Stored data
□ □ □ □

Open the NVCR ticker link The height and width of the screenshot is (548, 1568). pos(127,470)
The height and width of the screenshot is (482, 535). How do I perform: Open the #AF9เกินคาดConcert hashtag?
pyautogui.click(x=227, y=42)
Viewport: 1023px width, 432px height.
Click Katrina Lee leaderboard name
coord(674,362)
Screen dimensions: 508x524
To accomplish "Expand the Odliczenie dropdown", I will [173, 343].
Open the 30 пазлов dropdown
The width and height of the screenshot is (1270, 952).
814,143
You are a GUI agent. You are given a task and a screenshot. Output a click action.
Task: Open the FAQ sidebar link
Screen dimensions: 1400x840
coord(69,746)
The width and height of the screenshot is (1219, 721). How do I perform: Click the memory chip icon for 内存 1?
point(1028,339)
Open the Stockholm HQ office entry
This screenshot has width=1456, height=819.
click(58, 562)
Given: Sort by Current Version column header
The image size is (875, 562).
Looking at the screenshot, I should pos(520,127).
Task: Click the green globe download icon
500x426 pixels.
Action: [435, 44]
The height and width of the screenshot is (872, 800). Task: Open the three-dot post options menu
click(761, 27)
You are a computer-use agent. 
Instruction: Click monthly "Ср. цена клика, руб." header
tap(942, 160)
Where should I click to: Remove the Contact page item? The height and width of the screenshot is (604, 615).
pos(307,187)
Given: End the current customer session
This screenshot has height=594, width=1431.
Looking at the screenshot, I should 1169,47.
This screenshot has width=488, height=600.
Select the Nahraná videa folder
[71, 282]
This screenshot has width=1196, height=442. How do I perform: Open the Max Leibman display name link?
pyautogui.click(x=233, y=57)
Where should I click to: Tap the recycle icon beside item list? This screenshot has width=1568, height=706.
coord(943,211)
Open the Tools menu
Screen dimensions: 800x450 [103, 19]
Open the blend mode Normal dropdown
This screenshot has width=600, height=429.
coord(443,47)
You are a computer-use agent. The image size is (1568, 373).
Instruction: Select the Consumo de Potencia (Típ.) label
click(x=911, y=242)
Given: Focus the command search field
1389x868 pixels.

□ □ □ □

WHAT TO WORK ON — Starting at the line that contains "Instruction: Click monthly", reproduce each line through the end of the records exactly, both ends included.

WRITTEN ANSWER —
Instruction: Click monthly "Ср. цена клика, руб." header
tap(942, 160)
Where should I click to: Remove the Contact page item? The height and width of the screenshot is (604, 615).
pos(307,187)
Given: End the current customer session
This screenshot has height=594, width=1431.
Looking at the screenshot, I should 1169,47.
This screenshot has width=488, height=600.
Select the Nahraná videa folder
[71, 282]
This screenshot has width=1196, height=442. How do I perform: Open the Max Leibman display name link?
pyautogui.click(x=233, y=57)
Where should I click to: Tap the recycle icon beside item list? This screenshot has width=1568, height=706.
coord(943,211)
Open the Tools menu
Screen dimensions: 800x450 [103, 19]
Open the blend mode Normal dropdown
This screenshot has width=600, height=429.
coord(443,47)
You are a computer-use agent. The image size is (1568, 373).
Instruction: Select the Consumo de Potencia (Típ.) label
click(x=911, y=242)
Given: Focus the command search field
1389x868 pixels.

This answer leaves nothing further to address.